• **Texte retenu**
Avec le premier confinement et la fermeture des commerces, une nouvelle tendance est apparue celle de bien manger en favorisant les produits frais, de saison et locaux. Un mode de vie qui annonçait pour les professionnels du secteur un renouveau et l'espoir pour le "monde d'après". Un monde dans lequel les circuits courts seront toujours favorisés, faisant enfin la part belle aux producteurs. Pourtant, les habitudes ont repris le dessus et les Français sont retournés faire leurs courses en grande surface. En cause, les prix. Bien manger coûte cher, mais pourquoi ? C'est ce qu'ont tenté de comprendre Laurent Mariotte et ses chroniqueurs avec l'aide de Philippe Toinard, rédacteur en chef de la revue 180°C, dans l'émission La Table des bons vivants

Aller-retour

Parmi les principales interrogations concernant les prix des produits locaux, il y en a une qui ne semble pas faire sens, et pourtant : "Certains consommateurs ne comprennent pas que des produits locaux vont être plus chers quand ils sont achetés à côté de chez eux plutôt que loin et en grande surface, par exemple", explique Laurent Mariotte.

• **Lignes extraites**

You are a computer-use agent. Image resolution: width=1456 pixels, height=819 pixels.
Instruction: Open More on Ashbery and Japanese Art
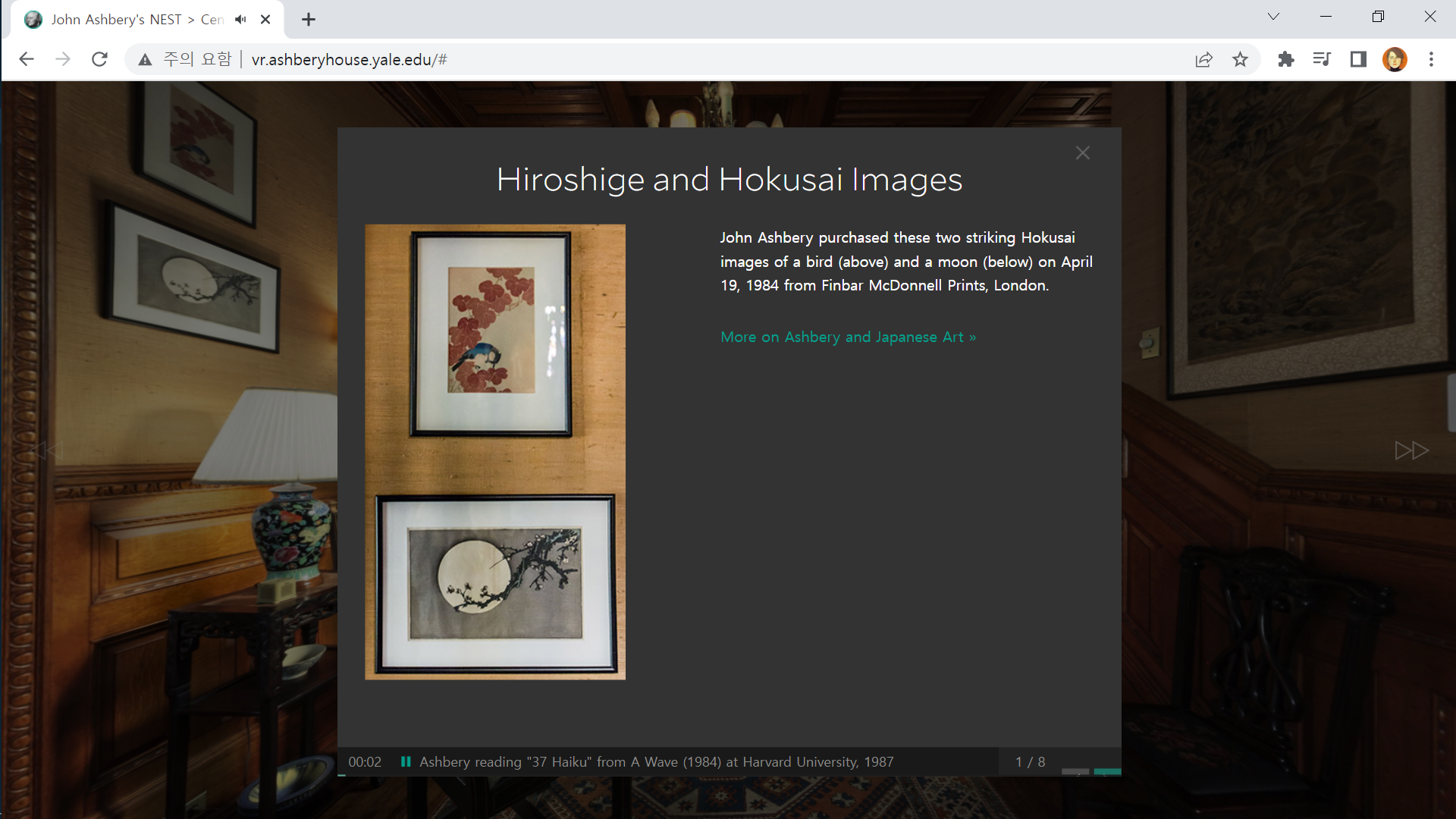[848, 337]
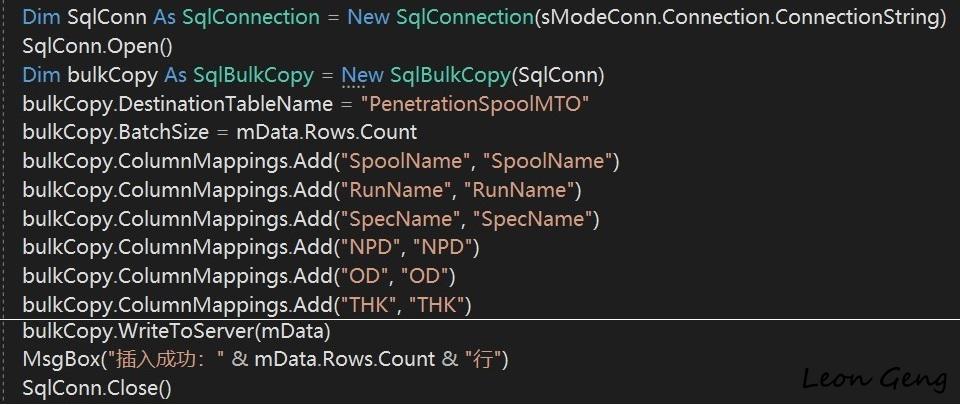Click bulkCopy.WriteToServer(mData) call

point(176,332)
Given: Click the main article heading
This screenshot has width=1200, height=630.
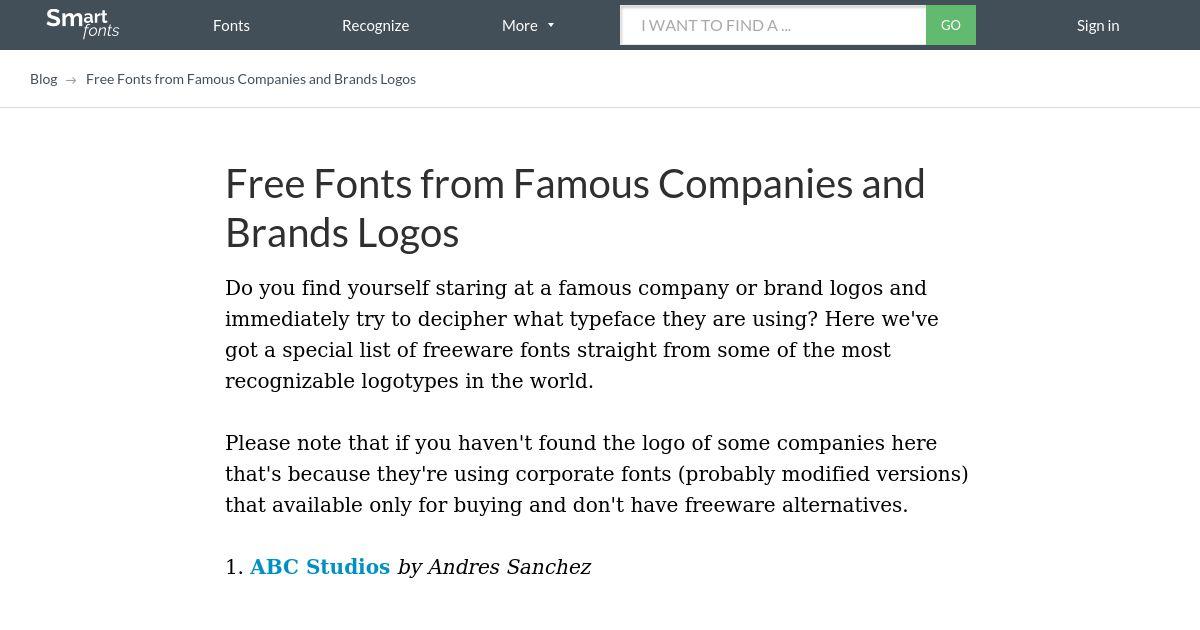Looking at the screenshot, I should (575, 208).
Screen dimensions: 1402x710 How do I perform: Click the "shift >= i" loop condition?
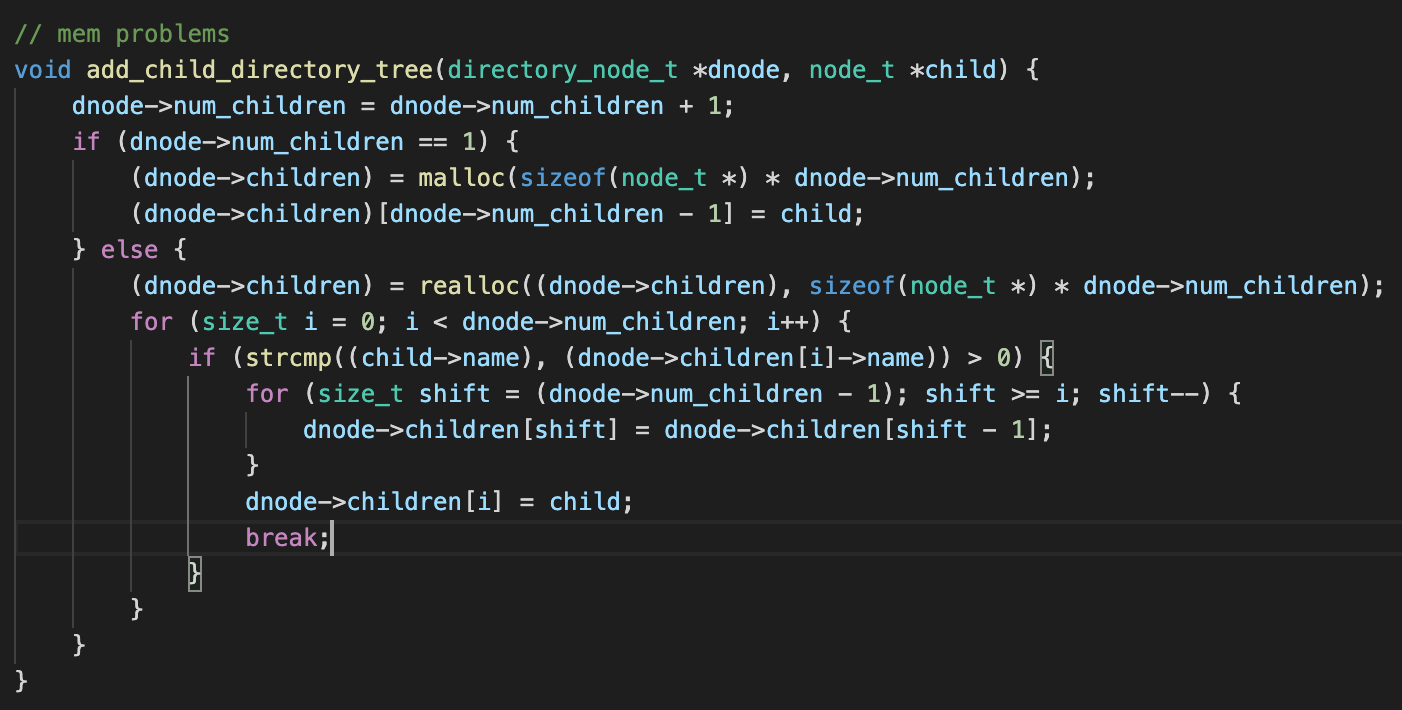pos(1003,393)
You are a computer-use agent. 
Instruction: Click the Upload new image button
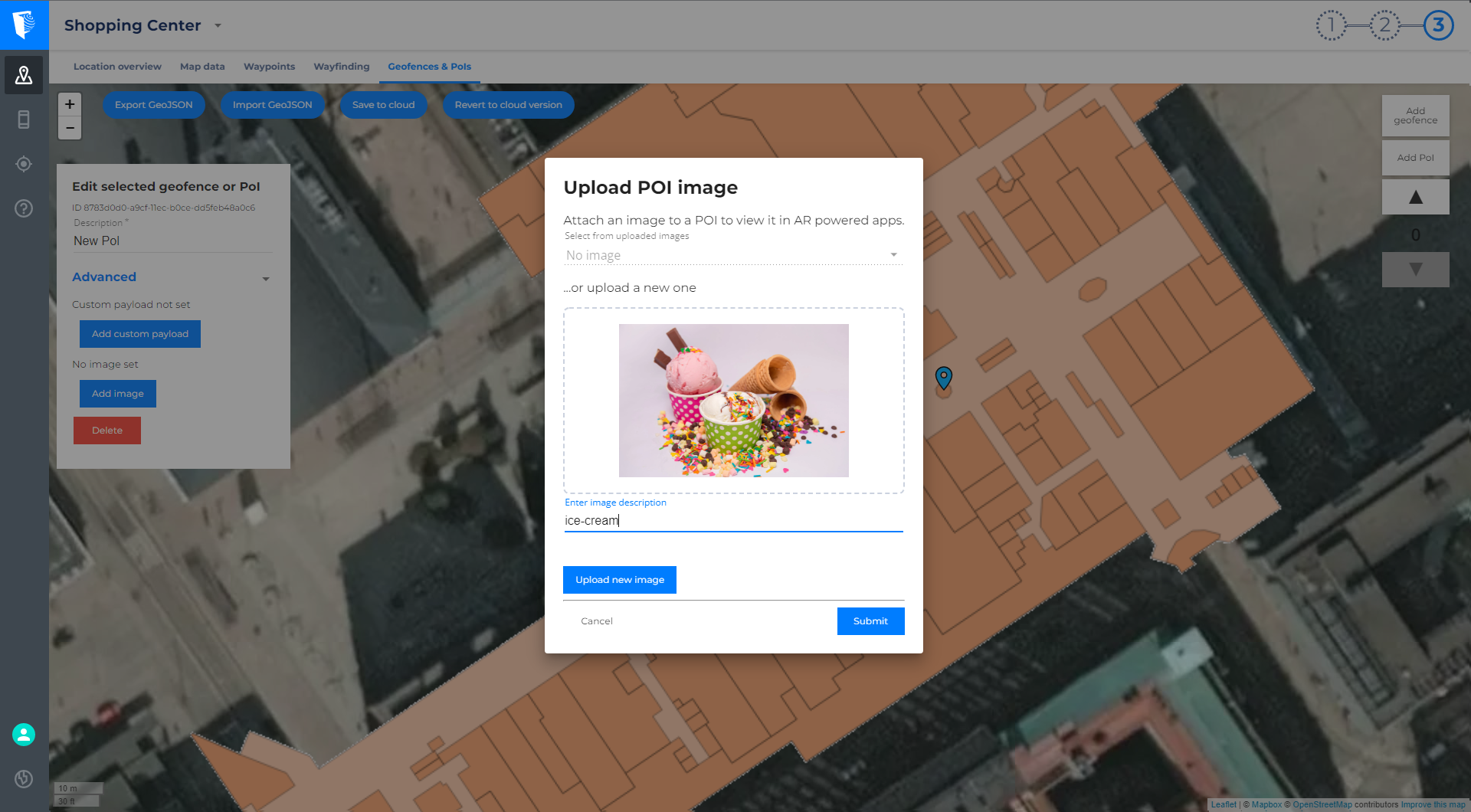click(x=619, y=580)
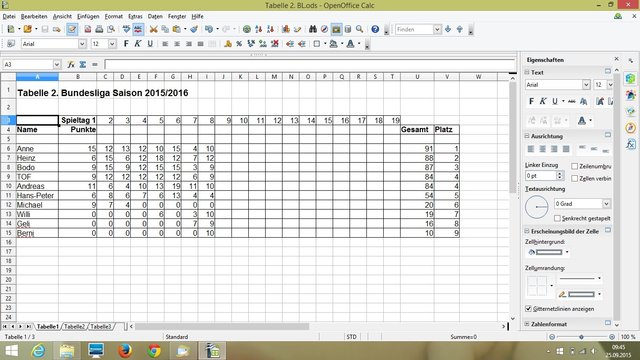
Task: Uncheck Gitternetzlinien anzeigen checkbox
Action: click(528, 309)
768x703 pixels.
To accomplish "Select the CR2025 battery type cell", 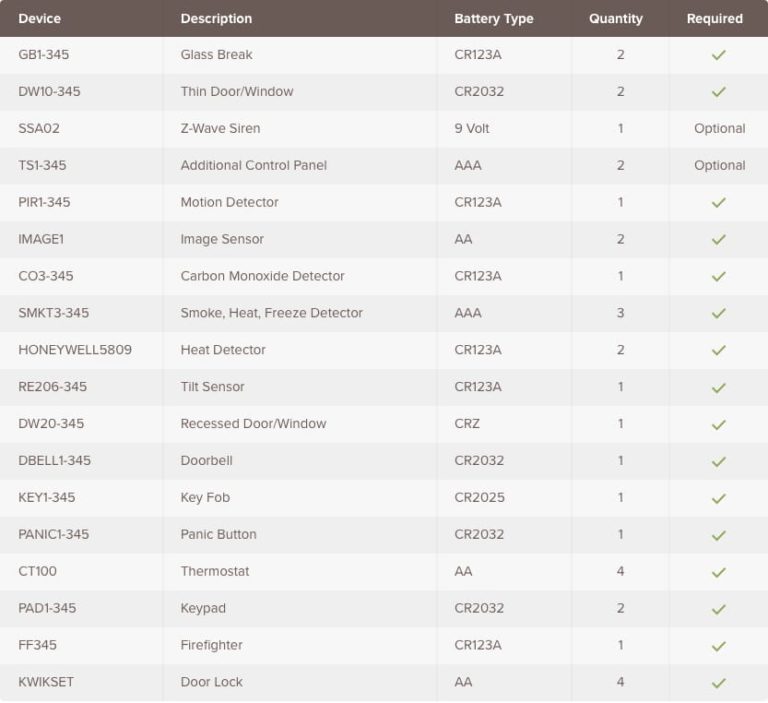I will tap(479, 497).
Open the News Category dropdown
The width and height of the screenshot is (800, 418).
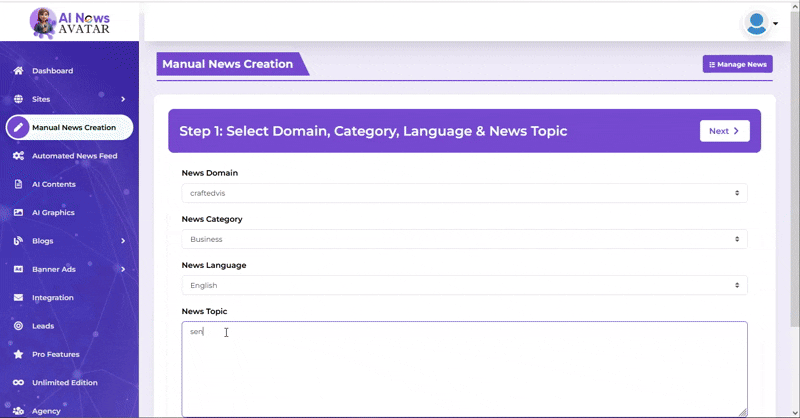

• **Consigne**
Prolongez le texte sur le prix des produits locaux à partir de sa dernière phrase.

• **Réponse**
Il est vrai que rien ne semble logique dans cet énoncé et pourtant, Philippe Toinard a la réponse : "Prenons l'exemple d'un poisson péché à Lorient. Le poisson est moins cher à acheter à Paris que dans le port de Lorient. Tout simplement parce qu'entre temps, il est parti de Lorient, il est allé à Paris, il a été vendu à Rungis et ce qui reste revient à Lorient, au propriétaire. Donc les coûts de transport sont multipliés par deux et le coût se répercute sur les consommateurs de Lorient." Une aberration logistique qui explique que parfois bien manger coûte très cher.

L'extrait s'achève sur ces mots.